▶ **Instrucción**:
Convierte en una lista numerada las líneas de los datos que van desde la que contiene "You are a GUI" hasta la que contiene "1288x951 pixels.", ambas incluidas. Omite las líneas en blanco.

▶ **Datos proporcionados**:
╭──

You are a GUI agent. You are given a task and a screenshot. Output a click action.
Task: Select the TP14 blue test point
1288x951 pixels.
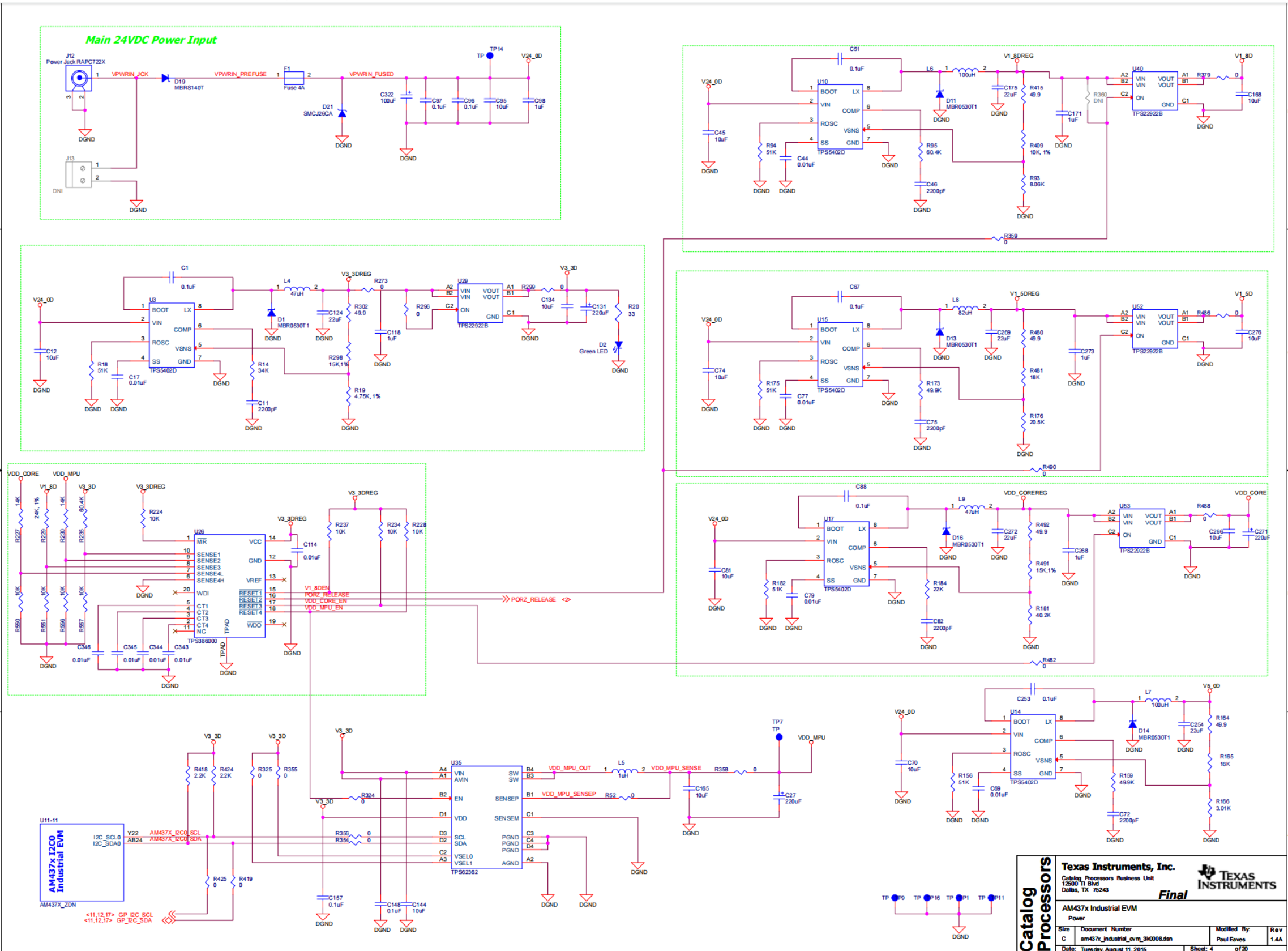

╰──
╭──

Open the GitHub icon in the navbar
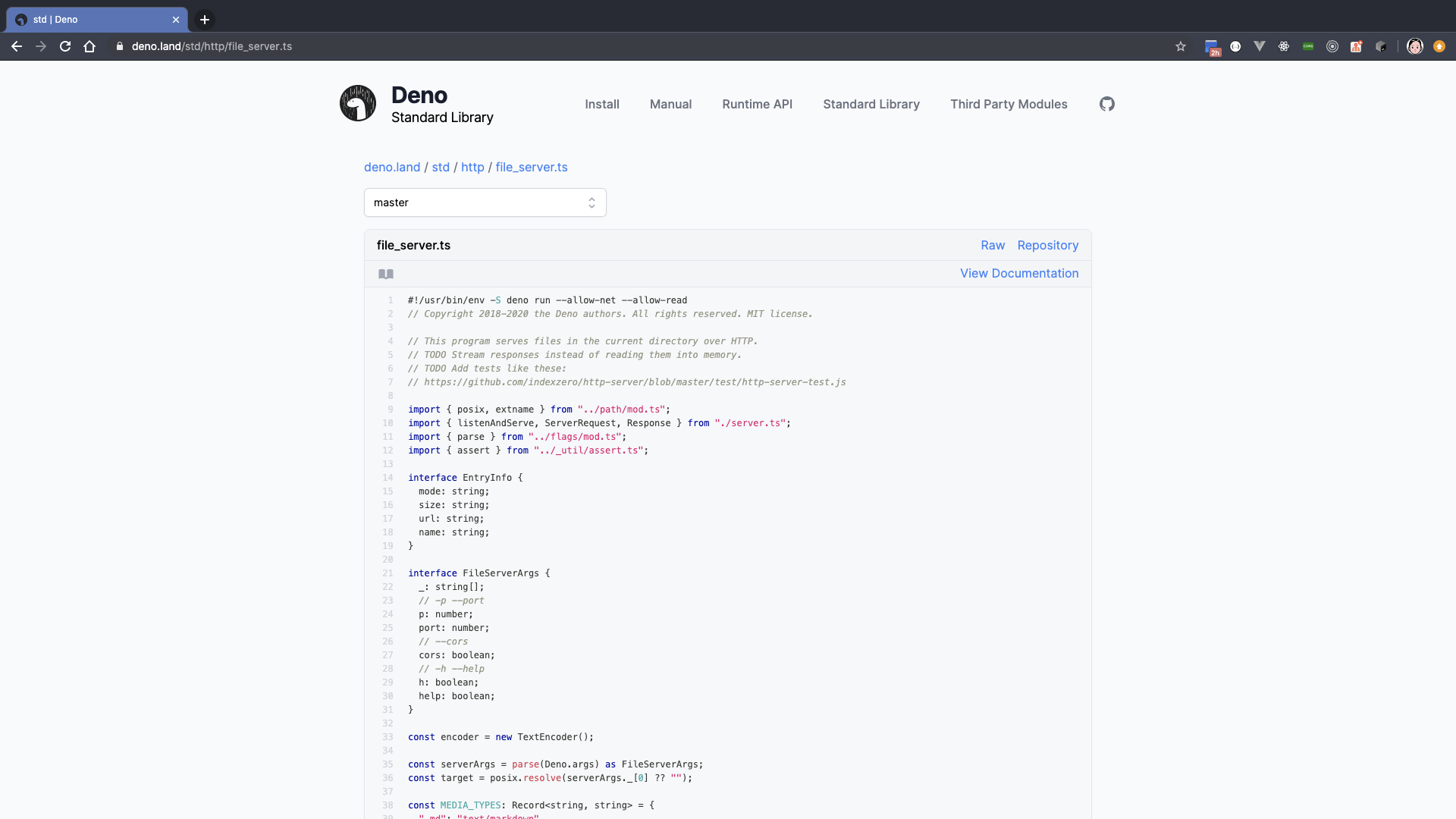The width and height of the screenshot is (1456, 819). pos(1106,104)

╰──

▶ **Resultado del ejercicio**:
1. You are a GUI agent. You are given a task and a screenshot. Output a click action.
2. Task: Select the TP14 blue test point
3. 1288x951 pixels.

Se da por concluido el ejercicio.